His eyebrows raise slightly. “What does my church have to do with anything?”

“I’ve heard wonderful things about the services you do via your church. I’m looking into your business due to an unfortunate situation with an employee of yours, but I always do my best to form a complete profile of the subjects of any article I write. It’s only fair. Don’t you agree?”

He nods, his gaze shifting away from me toward the window. I can see the gears in his head churning as he thinks of a way to spin my question to his advantage.

He snaps his fingers and points to me. “Ah, yes. The name of my church is New Beginnings Church. We have a congregation of almost three thousand due to our dynamic,” he answers. “We do a lot of great work through the church. Especially with troubled teens and adolescents.”

“Is that so?” I ask with as warm a smile as I can muster.

“Yes, it is. And come to think of it, Erika Dalton was a member of our troubled teens program. That’s how she came to work for my company.” He shakes his head. “Unfortunately, I believe even she was beyond the help we could provide.”

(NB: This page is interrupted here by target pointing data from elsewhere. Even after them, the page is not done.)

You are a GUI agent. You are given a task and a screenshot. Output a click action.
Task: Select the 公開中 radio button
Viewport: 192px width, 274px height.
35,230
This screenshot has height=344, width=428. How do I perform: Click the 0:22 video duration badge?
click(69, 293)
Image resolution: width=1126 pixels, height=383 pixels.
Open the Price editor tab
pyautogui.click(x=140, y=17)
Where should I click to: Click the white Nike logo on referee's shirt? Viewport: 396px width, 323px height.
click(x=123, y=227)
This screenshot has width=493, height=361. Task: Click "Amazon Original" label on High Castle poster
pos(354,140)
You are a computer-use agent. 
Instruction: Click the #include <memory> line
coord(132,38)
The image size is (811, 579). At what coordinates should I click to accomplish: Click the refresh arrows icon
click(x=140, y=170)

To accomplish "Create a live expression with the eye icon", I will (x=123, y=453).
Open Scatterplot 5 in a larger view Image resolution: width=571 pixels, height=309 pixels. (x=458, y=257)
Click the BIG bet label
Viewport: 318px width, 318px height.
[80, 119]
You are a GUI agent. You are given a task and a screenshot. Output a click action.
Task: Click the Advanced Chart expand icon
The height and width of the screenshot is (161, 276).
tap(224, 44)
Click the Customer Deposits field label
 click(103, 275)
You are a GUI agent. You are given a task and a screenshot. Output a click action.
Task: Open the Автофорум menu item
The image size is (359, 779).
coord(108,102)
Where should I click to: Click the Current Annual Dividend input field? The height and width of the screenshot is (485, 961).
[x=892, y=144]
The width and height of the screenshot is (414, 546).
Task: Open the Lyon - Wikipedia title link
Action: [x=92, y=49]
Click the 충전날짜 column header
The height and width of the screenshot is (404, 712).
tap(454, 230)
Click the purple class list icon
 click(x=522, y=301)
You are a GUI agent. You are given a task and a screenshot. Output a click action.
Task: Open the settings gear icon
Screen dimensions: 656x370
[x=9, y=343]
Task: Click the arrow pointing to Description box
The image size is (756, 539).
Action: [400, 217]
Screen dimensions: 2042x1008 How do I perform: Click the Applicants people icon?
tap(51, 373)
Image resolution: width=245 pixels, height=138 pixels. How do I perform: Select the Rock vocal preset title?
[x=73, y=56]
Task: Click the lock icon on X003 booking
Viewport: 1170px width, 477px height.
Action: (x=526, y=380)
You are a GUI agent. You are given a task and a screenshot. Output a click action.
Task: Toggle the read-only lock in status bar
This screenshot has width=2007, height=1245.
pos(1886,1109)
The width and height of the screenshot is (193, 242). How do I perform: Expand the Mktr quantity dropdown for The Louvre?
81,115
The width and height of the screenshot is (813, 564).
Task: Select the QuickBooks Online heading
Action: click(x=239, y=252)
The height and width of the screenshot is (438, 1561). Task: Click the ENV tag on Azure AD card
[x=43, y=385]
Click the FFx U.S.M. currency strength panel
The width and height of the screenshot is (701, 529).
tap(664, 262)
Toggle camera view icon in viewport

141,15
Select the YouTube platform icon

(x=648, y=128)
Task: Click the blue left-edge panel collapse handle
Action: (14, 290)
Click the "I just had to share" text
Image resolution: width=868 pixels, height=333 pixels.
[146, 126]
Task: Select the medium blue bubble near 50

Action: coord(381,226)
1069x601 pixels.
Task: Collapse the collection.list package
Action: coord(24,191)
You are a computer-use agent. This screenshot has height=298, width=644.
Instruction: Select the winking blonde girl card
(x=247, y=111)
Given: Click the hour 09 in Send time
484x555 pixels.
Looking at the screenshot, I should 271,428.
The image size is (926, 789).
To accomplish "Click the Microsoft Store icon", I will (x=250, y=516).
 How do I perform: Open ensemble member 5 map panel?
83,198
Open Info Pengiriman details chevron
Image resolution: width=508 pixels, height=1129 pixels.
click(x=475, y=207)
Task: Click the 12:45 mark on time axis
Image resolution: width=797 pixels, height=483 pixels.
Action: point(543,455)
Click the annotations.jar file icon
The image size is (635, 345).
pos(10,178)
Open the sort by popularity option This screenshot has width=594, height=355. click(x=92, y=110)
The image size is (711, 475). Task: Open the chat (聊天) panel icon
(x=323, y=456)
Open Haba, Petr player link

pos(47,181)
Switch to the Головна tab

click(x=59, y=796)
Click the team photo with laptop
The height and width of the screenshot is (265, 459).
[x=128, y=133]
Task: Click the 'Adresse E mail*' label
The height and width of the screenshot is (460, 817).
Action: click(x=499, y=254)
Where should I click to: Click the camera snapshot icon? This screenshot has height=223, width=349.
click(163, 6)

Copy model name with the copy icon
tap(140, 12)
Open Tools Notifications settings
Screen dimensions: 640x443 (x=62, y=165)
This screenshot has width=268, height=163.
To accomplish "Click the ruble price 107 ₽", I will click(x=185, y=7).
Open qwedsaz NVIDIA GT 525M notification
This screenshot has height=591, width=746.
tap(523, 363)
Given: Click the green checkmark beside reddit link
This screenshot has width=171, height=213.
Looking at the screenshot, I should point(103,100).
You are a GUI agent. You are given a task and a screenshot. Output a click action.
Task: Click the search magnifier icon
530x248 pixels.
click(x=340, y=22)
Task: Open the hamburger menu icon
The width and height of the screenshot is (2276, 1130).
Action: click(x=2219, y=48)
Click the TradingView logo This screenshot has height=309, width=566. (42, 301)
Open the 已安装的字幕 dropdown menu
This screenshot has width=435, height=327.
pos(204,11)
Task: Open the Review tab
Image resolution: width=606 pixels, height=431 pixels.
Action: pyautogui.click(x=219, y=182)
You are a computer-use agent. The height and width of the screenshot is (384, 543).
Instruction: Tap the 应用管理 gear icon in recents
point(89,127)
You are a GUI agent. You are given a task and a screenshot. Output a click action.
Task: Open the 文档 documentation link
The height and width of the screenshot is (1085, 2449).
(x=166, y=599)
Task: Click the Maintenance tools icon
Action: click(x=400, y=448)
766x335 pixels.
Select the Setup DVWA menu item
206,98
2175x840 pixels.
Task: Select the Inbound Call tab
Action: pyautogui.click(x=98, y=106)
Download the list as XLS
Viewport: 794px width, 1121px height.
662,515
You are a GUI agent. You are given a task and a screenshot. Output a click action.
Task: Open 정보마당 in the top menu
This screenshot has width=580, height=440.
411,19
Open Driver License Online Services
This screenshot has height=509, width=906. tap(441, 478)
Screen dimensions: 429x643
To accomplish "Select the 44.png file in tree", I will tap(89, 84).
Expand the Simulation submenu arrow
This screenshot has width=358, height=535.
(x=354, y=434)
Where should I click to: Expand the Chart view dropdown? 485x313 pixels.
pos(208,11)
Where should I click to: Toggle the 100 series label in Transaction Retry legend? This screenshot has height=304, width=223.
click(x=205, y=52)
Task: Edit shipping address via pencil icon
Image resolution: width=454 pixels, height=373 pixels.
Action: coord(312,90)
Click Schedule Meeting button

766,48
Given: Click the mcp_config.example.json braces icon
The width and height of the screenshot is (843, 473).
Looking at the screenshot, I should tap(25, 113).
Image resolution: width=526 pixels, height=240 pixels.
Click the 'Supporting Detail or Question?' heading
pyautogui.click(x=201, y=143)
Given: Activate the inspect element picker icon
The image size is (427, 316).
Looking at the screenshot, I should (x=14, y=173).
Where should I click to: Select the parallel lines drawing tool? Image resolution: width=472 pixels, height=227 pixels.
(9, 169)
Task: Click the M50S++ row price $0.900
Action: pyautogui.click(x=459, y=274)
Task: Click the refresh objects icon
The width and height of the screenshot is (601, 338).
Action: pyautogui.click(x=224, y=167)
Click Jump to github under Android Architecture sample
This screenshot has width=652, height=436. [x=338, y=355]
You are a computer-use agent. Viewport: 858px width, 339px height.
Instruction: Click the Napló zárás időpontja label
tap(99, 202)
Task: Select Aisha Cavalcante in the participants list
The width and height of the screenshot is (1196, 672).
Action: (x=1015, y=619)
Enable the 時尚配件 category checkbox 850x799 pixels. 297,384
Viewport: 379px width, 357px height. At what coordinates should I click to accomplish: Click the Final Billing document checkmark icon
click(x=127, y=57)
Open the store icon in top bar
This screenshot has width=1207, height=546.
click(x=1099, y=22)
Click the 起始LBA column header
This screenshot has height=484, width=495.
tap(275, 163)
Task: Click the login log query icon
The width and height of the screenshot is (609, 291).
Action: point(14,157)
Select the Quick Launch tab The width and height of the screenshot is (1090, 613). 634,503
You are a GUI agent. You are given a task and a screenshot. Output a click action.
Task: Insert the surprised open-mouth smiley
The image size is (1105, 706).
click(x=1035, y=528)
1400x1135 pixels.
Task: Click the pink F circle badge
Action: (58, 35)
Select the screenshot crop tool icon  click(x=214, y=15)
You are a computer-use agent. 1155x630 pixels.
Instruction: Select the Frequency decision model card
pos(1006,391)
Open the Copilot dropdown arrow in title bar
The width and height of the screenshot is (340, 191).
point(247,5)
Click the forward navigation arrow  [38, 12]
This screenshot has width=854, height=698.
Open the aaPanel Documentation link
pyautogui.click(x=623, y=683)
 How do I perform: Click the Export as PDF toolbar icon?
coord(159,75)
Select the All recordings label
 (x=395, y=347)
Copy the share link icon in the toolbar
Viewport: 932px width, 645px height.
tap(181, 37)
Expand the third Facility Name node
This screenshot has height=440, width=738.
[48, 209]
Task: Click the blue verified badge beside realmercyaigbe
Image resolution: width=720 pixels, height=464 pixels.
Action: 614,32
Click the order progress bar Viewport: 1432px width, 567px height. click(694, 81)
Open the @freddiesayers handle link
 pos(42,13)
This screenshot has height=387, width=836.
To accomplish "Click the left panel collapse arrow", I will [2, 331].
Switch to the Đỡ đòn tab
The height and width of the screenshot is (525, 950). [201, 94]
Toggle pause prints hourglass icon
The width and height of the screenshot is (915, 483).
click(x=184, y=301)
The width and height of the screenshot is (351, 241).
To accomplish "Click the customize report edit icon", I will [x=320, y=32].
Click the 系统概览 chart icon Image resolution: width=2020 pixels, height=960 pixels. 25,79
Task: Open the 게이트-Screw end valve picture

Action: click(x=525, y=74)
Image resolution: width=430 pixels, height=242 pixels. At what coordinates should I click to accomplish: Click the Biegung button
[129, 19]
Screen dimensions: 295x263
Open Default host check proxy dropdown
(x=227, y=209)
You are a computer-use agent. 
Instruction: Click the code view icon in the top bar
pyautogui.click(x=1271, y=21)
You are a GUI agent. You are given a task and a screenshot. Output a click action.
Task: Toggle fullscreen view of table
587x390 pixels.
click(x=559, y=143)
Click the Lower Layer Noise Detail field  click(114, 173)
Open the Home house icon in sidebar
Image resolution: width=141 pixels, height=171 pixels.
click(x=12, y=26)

Even though he gives a convincing pity-filled expression, his words ring hollow. There’s no heart in them. He doesn’t believe in what he’s saying.

Blackmon goes on for the next five minutes, talking about all of the charitable work his church does and the number of teens who’ve been saved from themselves—his words not mine—but I don’t believe a word of it.

If anything, the drive behind Blackmon’s charitable work is ego. It makes him look good, and it’s yet another prop he can use to boost himself in the public eye.